В Тоскане политическое движение мне показалось еще сильнее, нежели в Пиэмонте. В Ливурне на улицах стояли группы людей, с жаром толковавших об политике, все принимали участие в разговорах и спорах: таможенные смотрители, факины и лодочники. Во всех лавках были вывешены трехцветные фуляры с зажигательными надписями, с воззваниями, с портретом Пия IX, на шляпах были огромные кокарды, женщины носили трехцветные банты, дети распевали гимн Пию IX.

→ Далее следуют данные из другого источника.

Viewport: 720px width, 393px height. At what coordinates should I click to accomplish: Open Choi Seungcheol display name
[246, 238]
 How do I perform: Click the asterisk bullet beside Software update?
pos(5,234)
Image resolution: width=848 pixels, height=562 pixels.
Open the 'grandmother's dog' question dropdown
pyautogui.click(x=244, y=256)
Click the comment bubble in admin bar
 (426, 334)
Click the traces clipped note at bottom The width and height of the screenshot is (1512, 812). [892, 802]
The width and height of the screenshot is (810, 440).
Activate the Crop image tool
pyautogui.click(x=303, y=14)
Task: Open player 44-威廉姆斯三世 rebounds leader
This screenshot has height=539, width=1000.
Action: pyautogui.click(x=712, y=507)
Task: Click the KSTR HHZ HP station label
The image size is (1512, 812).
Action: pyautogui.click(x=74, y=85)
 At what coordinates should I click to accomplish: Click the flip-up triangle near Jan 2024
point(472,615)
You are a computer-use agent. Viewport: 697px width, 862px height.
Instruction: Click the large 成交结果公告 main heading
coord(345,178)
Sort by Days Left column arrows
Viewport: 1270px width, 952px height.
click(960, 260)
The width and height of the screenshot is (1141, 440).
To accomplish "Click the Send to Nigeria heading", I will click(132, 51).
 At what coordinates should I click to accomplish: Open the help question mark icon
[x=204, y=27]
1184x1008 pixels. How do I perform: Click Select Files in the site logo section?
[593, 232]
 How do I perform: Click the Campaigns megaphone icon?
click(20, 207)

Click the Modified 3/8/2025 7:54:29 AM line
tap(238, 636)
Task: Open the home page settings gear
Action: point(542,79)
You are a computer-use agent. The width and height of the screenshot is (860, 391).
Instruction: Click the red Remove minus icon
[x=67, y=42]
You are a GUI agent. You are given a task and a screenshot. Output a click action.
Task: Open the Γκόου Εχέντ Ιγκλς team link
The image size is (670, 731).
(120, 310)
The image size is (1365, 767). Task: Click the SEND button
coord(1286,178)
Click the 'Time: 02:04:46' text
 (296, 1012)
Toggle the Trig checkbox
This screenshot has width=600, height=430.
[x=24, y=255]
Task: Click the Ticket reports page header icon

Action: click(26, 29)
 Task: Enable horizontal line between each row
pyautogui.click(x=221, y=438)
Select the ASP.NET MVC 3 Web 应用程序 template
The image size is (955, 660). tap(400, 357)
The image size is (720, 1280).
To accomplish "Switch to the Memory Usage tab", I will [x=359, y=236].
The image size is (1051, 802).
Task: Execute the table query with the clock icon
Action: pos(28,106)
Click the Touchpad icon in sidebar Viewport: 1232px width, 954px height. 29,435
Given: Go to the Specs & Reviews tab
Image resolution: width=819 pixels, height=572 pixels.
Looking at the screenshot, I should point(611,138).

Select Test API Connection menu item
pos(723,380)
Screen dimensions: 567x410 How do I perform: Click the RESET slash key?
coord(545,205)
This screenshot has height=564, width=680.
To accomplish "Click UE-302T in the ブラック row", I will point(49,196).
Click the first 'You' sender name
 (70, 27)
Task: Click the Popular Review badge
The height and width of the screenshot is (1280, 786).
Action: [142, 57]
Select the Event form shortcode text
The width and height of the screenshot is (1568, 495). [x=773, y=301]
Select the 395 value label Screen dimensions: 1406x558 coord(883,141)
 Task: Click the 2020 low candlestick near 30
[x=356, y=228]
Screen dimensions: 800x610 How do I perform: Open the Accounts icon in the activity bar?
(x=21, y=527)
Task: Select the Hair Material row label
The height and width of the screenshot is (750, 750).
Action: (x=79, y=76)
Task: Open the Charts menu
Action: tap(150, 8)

Кстати – расскажу вам, как я не слыхал в первый раз этот гимн. Одним добрым утром читаю я, в Париже, – читаю там, где обыкновенно приклеивают афиши, на тех выдолбленных каменных памятниках, назначенных, с одной стороны, для величайшей гласности, а с другой для глубочайшего aparté, что в Château des Fleurs будут петь гимн «Pio nono». Château des Fleurs – сад, отделанный в ультрамещанском вкусе возле Arc de Triomphe, с декорациями на холстине, с искусственными развалинами, с маленькими фонтанчиками и разноцветными шкаликами. Бегу туда, беру билет и приготовляюсь слушать; играют кадрили, играют Страусовы вальсы, поют «чувствительную Перету», играют отрывок из «Сороки-воровки», – гимна все нет. Наконец затрещал жалкий фейерверк – мещанки испугались, их мужья показали храбрость Нея и Мюрата и с твердостью духа смотрели на полет ракет. Фейерверк – учтивое и огненное напоминовение, что пора идти вон; я в отчаянии отправляюсь к капельмейстеру с афишей в руке и требую «Pie Neuf». «Это не наша вина, – отвечает капельмейстер, – префект запретил, мы с своей стороны сделали все, что могли, nous vous avons donné pour le „Pie Neuf” un morceau de la „Pie voleuse! ”» И это запрещение никого не поразило, никого не удивило, кроме меня. Глубоко оскорбленный, шел я домой по Елисейским Полям и грустно посматривал на Place de la Révolution, с которого грозился черный и печальный обелиск, поставленный на месте страшной гильотины 21 января; я обернулся – добродетельные мещане шли так мирно, так покойно домой, хохотали, курили, а вдали исчезал Arc de Triomphe, на котором мастерской резец так славно вырезал громовую «Марсельезу». Журналы едва помянули об этом. Вот вам Франция в 1847 году. Мишле, начиная курс второго семестра, сказал: «Господа, прошедший год для нас нравственное Ватерлоо, глубже упасть нельзя, мы дотронулись до дна срама и позора». Мишле забыл, что есть у фокусников ящики с двумя, с несколькими днами.